Task instructions =>
Copy out the items word for word, from the first line through the line that contains "disposal (236, 568)", including both ends.

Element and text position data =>

########

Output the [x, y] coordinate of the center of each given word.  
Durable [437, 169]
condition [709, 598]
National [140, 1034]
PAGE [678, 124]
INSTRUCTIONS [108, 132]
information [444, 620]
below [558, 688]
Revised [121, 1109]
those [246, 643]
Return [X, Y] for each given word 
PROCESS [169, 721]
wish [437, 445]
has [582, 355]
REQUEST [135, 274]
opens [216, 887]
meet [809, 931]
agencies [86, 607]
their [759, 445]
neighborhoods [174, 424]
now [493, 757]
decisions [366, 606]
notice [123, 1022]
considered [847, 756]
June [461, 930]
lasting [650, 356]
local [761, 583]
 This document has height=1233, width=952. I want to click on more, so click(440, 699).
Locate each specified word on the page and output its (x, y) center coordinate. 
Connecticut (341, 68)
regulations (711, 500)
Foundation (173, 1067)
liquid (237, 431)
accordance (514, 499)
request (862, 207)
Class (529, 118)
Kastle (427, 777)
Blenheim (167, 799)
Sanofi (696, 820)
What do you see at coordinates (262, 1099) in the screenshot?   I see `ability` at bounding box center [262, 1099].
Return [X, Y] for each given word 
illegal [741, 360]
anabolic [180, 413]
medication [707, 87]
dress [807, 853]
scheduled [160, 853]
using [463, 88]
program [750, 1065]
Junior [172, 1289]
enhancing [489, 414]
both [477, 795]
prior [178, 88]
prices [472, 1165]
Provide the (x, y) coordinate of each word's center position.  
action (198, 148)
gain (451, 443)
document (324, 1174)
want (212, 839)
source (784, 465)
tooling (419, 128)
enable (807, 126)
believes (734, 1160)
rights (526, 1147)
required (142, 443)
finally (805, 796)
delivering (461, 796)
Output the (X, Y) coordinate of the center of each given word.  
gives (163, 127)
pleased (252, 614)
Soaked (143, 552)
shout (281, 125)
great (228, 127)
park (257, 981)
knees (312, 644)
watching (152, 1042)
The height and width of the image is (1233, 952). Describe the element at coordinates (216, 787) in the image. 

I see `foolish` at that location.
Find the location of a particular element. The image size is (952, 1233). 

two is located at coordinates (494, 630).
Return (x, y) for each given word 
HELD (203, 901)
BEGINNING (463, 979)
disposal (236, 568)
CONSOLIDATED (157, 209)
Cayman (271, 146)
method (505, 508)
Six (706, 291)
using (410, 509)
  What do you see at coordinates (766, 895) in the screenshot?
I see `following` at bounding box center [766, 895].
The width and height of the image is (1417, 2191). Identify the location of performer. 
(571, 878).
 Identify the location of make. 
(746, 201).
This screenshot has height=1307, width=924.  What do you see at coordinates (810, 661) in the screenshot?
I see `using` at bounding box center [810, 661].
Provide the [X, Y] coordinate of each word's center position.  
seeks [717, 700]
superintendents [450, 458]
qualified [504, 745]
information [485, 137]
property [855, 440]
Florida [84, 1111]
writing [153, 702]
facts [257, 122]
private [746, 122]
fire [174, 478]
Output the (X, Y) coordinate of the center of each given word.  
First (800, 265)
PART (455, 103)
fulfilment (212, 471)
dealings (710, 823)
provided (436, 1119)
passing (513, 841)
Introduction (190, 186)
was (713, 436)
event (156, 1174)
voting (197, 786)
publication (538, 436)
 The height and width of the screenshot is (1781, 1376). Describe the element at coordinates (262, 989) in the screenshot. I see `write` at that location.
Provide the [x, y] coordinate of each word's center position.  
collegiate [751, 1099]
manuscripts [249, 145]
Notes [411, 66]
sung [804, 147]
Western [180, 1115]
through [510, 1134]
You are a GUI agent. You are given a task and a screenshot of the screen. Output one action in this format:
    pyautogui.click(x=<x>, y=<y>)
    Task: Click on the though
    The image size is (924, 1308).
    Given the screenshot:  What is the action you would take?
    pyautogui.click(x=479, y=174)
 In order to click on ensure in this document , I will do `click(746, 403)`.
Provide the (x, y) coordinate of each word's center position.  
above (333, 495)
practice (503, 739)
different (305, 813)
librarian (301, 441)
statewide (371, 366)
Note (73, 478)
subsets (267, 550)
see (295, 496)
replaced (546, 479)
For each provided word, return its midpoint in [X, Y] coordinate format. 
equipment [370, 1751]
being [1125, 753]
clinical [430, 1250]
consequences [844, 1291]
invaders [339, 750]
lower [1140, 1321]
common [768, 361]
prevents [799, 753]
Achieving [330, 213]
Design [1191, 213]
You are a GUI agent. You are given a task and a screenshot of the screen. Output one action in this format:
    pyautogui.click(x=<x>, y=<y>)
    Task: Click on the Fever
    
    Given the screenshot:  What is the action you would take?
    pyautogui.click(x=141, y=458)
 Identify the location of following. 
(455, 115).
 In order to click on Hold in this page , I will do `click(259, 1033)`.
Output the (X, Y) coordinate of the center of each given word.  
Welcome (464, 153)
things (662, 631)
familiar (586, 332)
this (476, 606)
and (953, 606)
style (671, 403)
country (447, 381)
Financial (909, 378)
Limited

########

Solution below =>
Output the [x, y] coordinate of the center of each given word.  
Durable [437, 169]
condition [709, 598]
National [140, 1034]
PAGE [678, 124]
INSTRUCTIONS [108, 132]
information [444, 620]
below [558, 688]
Revised [121, 1109]
those [246, 643]
Return [X, Y] for each given word 
PROCESS [169, 721]
wish [437, 445]
has [582, 355]
REQUEST [135, 274]
opens [216, 887]
meet [809, 931]
agencies [86, 607]
their [759, 445]
neighborhoods [174, 424]
now [493, 757]
decisions [366, 606]
notice [123, 1022]
considered [847, 756]
June [461, 930]
lasting [650, 356]
local [761, 583]
 This document has height=1233, width=952. I want to click on more, so click(440, 699).
Locate each specified word on the page and output its (x, y) center coordinate. 
Connecticut (341, 68)
regulations (711, 500)
Foundation (173, 1067)
liquid (237, 431)
accordance (514, 499)
request (862, 207)
Class (529, 118)
Kastle (427, 777)
Blenheim (167, 799)
Sanofi (696, 820)
What do you see at coordinates (262, 1099) in the screenshot?   I see `ability` at bounding box center [262, 1099].
Return [X, Y] for each given word 
illegal [741, 360]
anabolic [180, 413]
medication [707, 87]
dress [807, 853]
scheduled [160, 853]
using [463, 88]
program [750, 1065]
Junior [172, 1289]
enhancing [489, 414]
both [477, 795]
prior [178, 88]
prices [472, 1165]
Provide the (x, y) coordinate of each word's center position.  
action (198, 148)
gain (451, 443)
document (324, 1174)
want (212, 839)
source (784, 465)
tooling (419, 128)
enable (807, 126)
believes (734, 1160)
rights (526, 1147)
required (142, 443)
finally (805, 796)
delivering (461, 796)
Output the (X, Y) coordinate of the center of each given word.  
gives (163, 127)
pleased (252, 614)
Soaked (143, 552)
shout (281, 125)
great (228, 127)
park (257, 981)
knees (312, 644)
watching (152, 1042)
The height and width of the image is (1233, 952). Describe the element at coordinates (216, 787) in the image. 

I see `foolish` at that location.
Find the location of a particular element. The image size is (952, 1233). 

two is located at coordinates (494, 630).
Return (x, y) for each given word 
HELD (203, 901)
BEGINNING (463, 979)
disposal (236, 568)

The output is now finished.